[BEGIN SOURCE DATA]

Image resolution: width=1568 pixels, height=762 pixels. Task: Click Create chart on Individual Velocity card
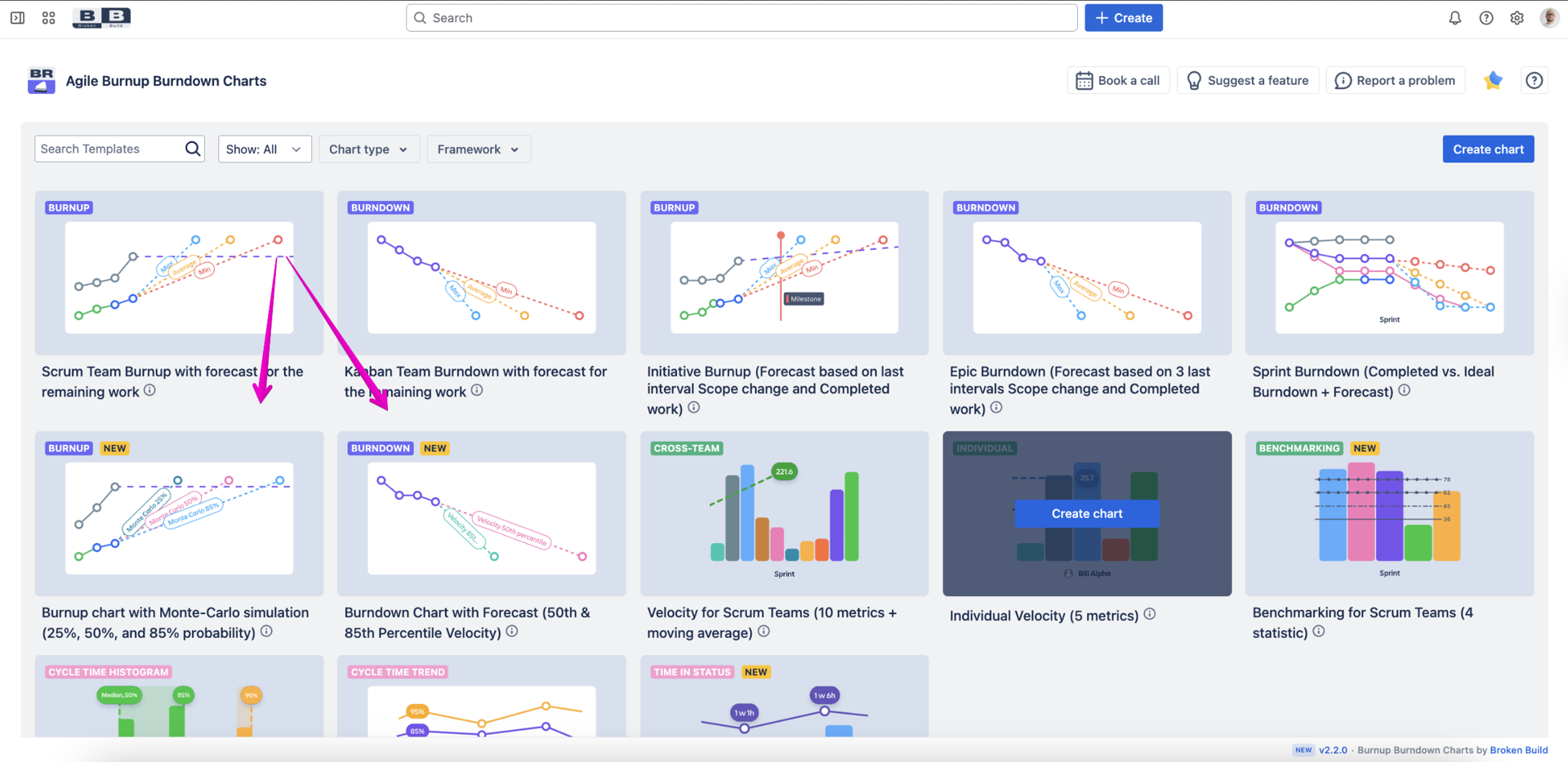coord(1087,514)
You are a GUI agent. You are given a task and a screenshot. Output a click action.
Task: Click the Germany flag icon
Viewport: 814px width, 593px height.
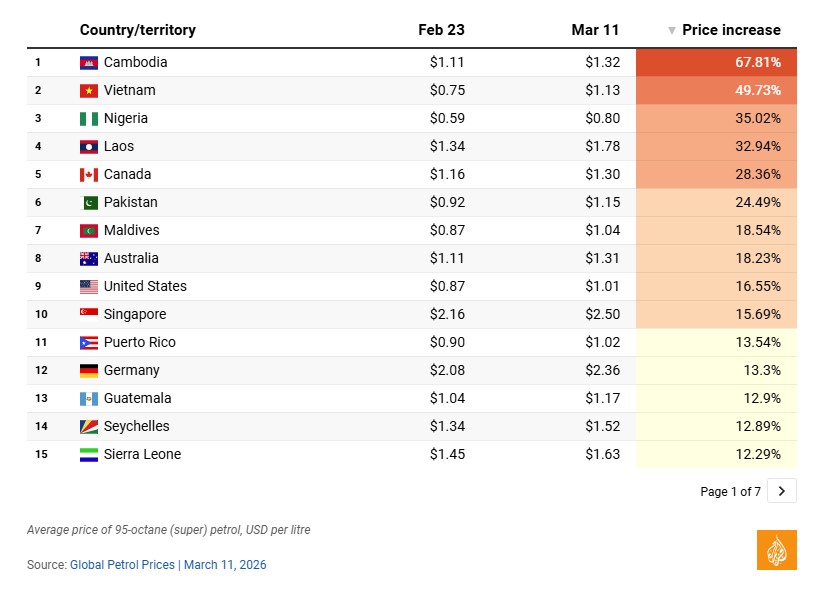click(89, 370)
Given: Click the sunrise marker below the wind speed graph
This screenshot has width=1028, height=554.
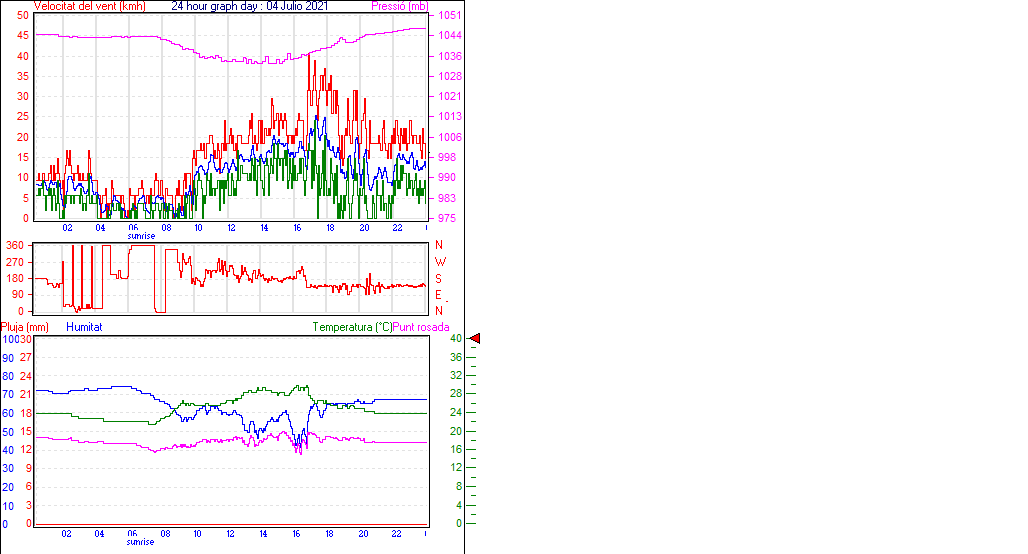Looking at the screenshot, I should [141, 236].
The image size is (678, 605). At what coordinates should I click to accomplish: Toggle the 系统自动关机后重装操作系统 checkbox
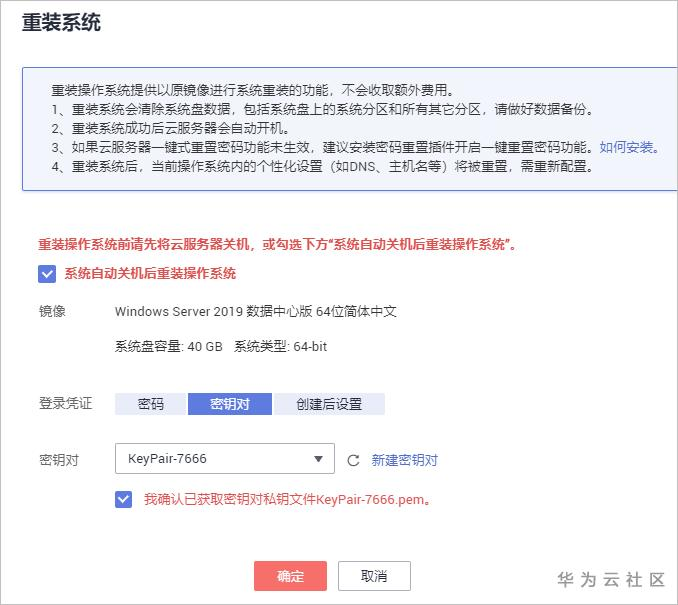click(46, 274)
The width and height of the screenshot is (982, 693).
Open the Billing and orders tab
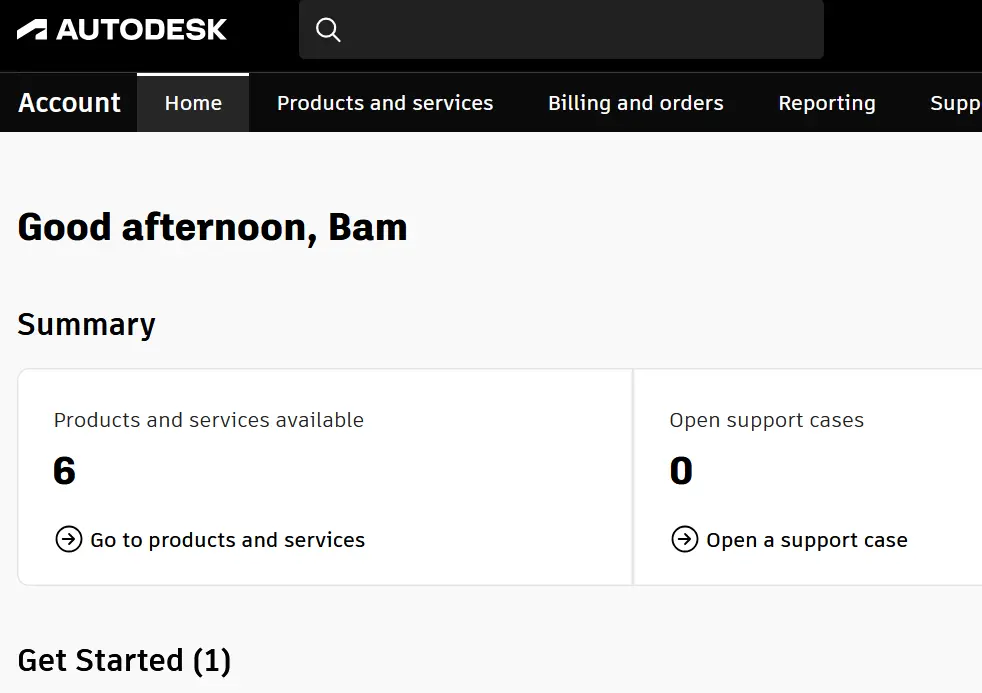click(x=636, y=103)
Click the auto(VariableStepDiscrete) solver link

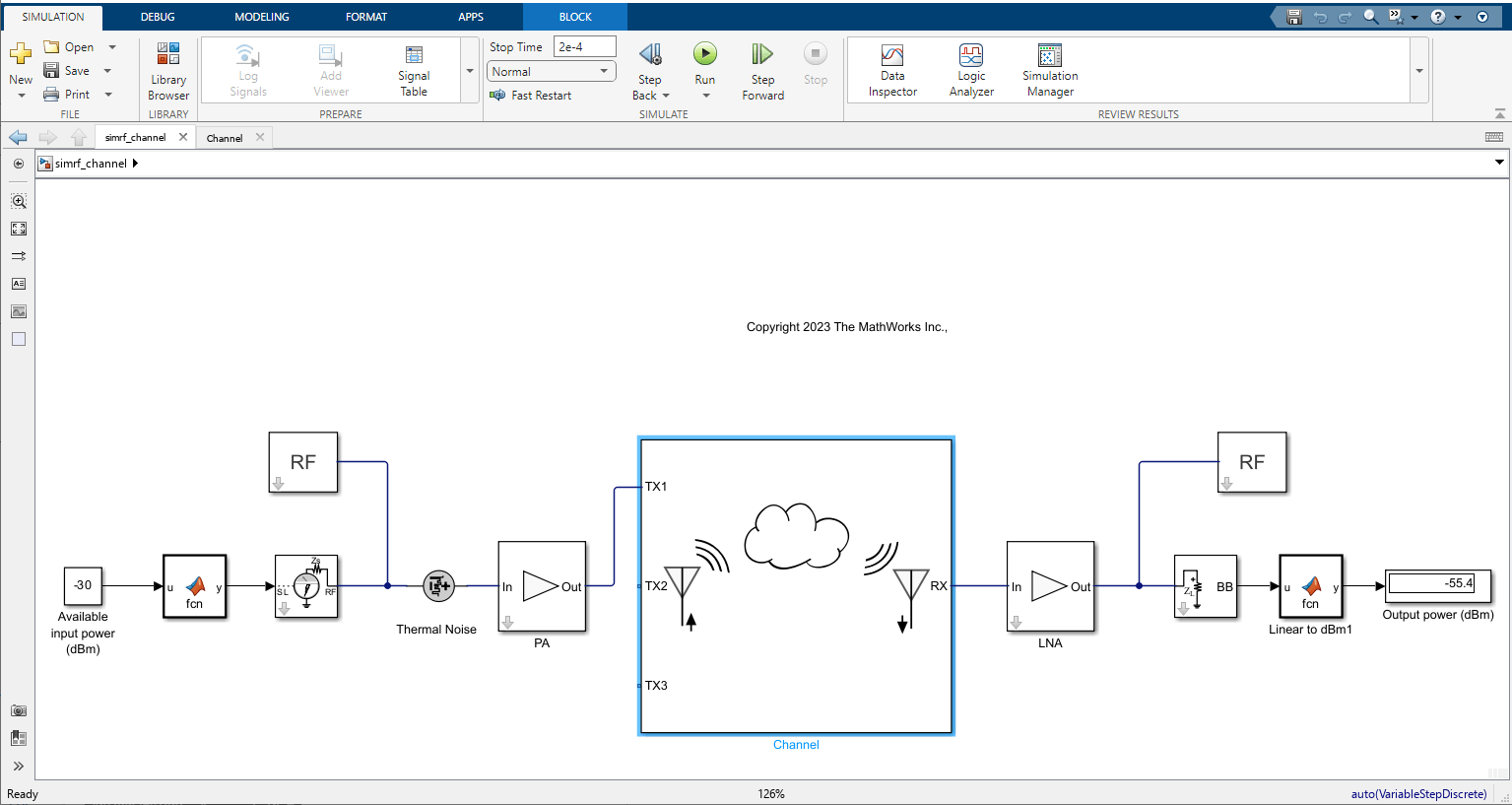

[END SOURCE DATA]

• EXERCISE
Copy out the entries above word for word, starting at the line that contains "Given: Click the" and continuing to the end of the entries. Leave out the pictures.

• FULL SOLUTION
Given: Click the sunrise marker below the wind speed graph
This screenshot has width=1028, height=554.
Looking at the screenshot, I should [141, 236].
The image size is (678, 605). At what coordinates should I click to accomplish: Toggle the 系统自动关机后重装操作系统 checkbox
click(46, 274)
The width and height of the screenshot is (982, 693).
Open the Billing and orders tab
click(x=636, y=103)
Click the auto(VariableStepDiscrete) solver link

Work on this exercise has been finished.